Arbeitsauftrag:
Gib aus dem Lesetext über die Gemeindeprojekte in Steinsel den Abschnitt von „Zusammen wolle man“ bis einschließlich „Finale der Basketballmeisterschaft.“ wortgetreu wieder.

Lesetext:

____

Das diesbezügliche Budget wurde von Marchetti erstellt und von sämtlichen Gemeinderäten im Dezember einstimmig angenommen. Allein die großen Projekte belaufen sich auf 84 Millionen Euro – eine Summe, die aufgrund der Preisexplosion der letzten Monate letzten Endes nicht ausreichen wird, wie Marchetti vermutet. Die von Klein in die Wege geleiteten Projekte ausführen und die zur Verfügung stehenden Finanzen so zu staffeln, dass die Projekte auch im Sinne der Bürger verwirklicht werden können, sei eine der wichtigsten Herausforderungen seiner Amtszeit.

Hoch oben auf der Prioritätenliste steht der Bau der neuen Schule, die bereits in zwei Jahren öffnen soll. Der Kostenvoranschlag wurde jüngst vom Gemeinderat angenommen. Die ersten Bagger sollen noch dieses Jahr rollen. Wichtig für die Kommune sei auch das Shared-Space-Projekt mit dem Bau einer Tiefgarage mit 80 Stellplätzen und der Verwirklichung einer grünen Lunge im Zentrum von Steinsel. Gleichzeitig soll auch das Rathaus vergrößert werden. Das Projekt wurde im Gemeinderat angenommen, die ersten Arbeiten sind für September dieses Jahres geplant. 

Schritt für Schritt

Weitere Projekte, mit denen sich die gewählten Gemeindevertreter in den kommenden Monaten noch befassen müssen, betreffen das neue Recyclingzentrum, einen neuen Busbahnhof in der Steinseler Industriezone und die Einrichtung eines Zentralfriedhofes in Heisdorf. „Es bestehen Pläne, doch lässt es die aktuelle Finanzlage nicht zu, alles gleichzeitig anzugehen“, gibt Marchetti zu bedenken. Dies müsse man nun Schritt für Schritt verwirklichen.

Dabei kann der neue Gemeindevater auf die hervorragende Zusammenarbeit im Gemeinderat zählen. „Fast sämtliche Projekte werden einstimmig angenommen“, erklärt Marchetti. Als Koalitionspartner bringe sich die CSV stets mit guten Vorschlägen ein. „Und die Zusammenarbeit mit den Kollegen der DP fällt auch leicht“, fasst der Bürgermeister zusammen. „Die Atmosphäre ist gut. Hoffentlich bleibt es dabei“, lacht Marchetti.

Zusammen wolle man nämlich ein Projekt angehen, das so nicht im Haushalt festgehalten wurde: die Wiederbelebung des kulturellen Lebens in der Gemeinde. Dieses habe während der Pandemie stark gelitten, so Marchetti.

Mit einem Willkommenstrunk für 55 Flüchtlinge aus der Ukraine, die bei 16 Steinseler Gastfamilien untergekommen sind, habe man vor kurzem bereits eine äußerst sympathische Feier abhalten können. Als Nächstes stehen nun die Pfingstkirmes und die Feierlichkeiten zum Nationalfeiertag auf dem Programm. „Ziel ist es, so weiterzumachen, als hätte es die Pandemie nicht gegeben“, sagt Marchetti. Dabei hofft der ehemalige Präsident der Amicale Steinsel natürlich auch auf weitere Erfolge seines Teams im Finale der Basketballmeisterschaft. 

Er habe das Bürgermeisteramt nicht angenommen, um das eigene Ego zu befriedigen, sondern um den Bürgern zu helfen. „In der Ausübung meines Mandates kenne ich keine Politik. Wenn jemand ein Problem hat, soll er mich ansprechen. Dann versuchen wir, das Problem gemeinsam zu lösen“, so Marchetti, der sich dazu entschlossen hat, 2023 bei den Kommunalwahlen anzutreten. Um das junge LSAP-Team anzuführen und die eingeleiteten Projekte zu Ende zu bringen. Wie etwa eine Unterführung am gefährlichen Bahnübergang in Heisdorf. „Das bin ich Jempy schuldig“, so Fernand Marchetti.

____

Bereitgestellte Daten:
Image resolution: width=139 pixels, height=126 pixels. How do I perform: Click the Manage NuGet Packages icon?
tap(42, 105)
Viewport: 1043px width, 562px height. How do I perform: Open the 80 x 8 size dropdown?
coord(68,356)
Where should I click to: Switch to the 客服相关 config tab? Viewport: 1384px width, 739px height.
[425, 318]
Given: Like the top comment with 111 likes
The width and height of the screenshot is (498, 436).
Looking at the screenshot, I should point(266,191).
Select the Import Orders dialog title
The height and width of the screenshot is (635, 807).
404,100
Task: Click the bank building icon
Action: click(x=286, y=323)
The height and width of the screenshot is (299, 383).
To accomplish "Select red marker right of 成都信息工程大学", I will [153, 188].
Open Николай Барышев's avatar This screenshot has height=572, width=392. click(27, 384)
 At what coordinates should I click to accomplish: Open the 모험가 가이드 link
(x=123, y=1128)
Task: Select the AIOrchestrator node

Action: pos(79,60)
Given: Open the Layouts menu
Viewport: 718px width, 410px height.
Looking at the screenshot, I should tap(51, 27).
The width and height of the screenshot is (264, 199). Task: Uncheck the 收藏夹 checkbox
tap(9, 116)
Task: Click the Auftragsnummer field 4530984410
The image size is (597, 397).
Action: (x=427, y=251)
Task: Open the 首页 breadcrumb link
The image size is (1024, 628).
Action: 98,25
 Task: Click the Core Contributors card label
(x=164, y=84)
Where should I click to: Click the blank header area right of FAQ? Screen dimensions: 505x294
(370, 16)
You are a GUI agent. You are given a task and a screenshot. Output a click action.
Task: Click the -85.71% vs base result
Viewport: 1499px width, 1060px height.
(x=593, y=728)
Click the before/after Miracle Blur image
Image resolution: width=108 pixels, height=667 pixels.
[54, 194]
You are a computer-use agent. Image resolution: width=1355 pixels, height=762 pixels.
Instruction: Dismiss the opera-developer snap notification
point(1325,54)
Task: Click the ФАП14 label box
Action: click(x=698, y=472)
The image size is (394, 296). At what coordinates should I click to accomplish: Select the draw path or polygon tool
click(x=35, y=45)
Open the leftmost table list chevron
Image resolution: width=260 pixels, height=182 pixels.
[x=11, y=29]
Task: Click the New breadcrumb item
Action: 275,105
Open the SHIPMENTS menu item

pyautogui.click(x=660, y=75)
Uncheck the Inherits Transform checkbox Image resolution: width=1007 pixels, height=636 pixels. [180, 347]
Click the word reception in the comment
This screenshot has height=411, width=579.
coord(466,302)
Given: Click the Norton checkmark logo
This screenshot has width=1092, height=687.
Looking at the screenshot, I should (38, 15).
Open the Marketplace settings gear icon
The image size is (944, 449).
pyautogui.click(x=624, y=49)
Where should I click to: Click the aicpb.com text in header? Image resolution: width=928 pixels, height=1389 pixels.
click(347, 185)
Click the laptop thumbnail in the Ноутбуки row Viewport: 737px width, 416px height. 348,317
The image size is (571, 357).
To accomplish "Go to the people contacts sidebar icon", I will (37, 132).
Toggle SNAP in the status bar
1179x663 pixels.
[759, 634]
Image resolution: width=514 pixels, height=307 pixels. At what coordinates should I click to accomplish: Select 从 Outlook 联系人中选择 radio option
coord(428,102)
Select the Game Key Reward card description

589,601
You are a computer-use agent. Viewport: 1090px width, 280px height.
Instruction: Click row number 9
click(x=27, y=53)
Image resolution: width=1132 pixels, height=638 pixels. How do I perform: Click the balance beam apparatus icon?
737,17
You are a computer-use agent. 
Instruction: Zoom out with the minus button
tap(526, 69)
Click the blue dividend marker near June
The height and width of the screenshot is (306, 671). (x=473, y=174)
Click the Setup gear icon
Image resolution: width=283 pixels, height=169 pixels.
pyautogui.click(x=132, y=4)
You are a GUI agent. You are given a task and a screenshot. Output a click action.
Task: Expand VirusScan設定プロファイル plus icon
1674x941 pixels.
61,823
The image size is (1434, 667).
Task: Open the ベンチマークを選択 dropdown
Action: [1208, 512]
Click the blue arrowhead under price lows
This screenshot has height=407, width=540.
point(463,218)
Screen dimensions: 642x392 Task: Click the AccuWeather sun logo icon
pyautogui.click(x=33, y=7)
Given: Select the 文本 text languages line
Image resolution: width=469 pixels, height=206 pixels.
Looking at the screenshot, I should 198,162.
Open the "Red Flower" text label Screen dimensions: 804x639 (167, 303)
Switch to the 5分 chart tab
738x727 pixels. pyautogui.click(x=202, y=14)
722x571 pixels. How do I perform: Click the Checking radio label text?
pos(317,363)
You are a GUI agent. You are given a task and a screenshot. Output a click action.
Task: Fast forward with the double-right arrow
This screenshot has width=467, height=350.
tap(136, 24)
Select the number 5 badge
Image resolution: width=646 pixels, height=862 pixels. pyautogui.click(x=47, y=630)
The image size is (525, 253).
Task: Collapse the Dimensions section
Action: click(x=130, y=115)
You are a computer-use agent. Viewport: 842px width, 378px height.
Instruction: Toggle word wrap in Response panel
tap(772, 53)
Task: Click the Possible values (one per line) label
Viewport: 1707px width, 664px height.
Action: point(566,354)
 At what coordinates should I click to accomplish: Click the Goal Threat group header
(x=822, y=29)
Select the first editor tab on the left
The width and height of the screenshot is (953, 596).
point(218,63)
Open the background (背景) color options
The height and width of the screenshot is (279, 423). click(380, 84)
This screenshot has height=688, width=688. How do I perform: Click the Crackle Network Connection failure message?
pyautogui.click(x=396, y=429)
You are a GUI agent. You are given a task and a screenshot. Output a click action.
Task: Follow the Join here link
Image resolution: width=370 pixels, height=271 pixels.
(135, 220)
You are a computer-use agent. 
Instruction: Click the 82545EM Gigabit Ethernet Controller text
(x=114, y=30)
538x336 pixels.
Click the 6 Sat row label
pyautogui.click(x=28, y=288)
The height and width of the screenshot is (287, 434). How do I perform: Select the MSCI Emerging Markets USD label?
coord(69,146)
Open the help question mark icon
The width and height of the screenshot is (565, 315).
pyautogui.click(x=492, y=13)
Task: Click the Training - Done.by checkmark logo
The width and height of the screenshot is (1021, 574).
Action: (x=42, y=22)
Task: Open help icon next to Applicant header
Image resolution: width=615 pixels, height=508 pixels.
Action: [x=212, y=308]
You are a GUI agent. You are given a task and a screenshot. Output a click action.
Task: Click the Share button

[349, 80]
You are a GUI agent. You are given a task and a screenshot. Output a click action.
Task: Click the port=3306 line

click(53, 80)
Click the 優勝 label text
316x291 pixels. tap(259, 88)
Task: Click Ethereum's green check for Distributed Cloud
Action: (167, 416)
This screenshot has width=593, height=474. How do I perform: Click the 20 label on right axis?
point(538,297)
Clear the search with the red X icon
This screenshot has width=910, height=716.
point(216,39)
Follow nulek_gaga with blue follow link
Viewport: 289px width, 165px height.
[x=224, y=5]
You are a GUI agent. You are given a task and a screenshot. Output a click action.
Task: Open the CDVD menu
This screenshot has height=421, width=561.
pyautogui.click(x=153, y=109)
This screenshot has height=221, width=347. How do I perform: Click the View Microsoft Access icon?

____

Erwartete Antwort:
Zusammen wolle man nämlich ein Projekt angehen, das so nicht im Haushalt festgehalten wurde: die Wiederbelebung des kulturellen Lebens in der Gemeinde. Dieses habe während der Pandemie stark gelitten, so Marchetti.

Mit einem Willkommenstrunk für 55 Flüchtlinge aus der Ukraine, die bei 16 Steinseler Gastfamilien untergekommen sind, habe man vor kurzem bereits eine äußerst sympathische Feier abhalten können. Als Nächstes stehen nun die Pfingstkirmes und die Feierlichkeiten zum Nationalfeiertag auf dem Programm. „Ziel ist es, so weiterzumachen, als hätte es die Pandemie nicht gegeben“, sagt Marchetti. Dabei hofft der ehemalige Präsident der Amicale Steinsel natürlich auch auf weitere Erfolge seines Teams im Finale der Basketballmeisterschaft.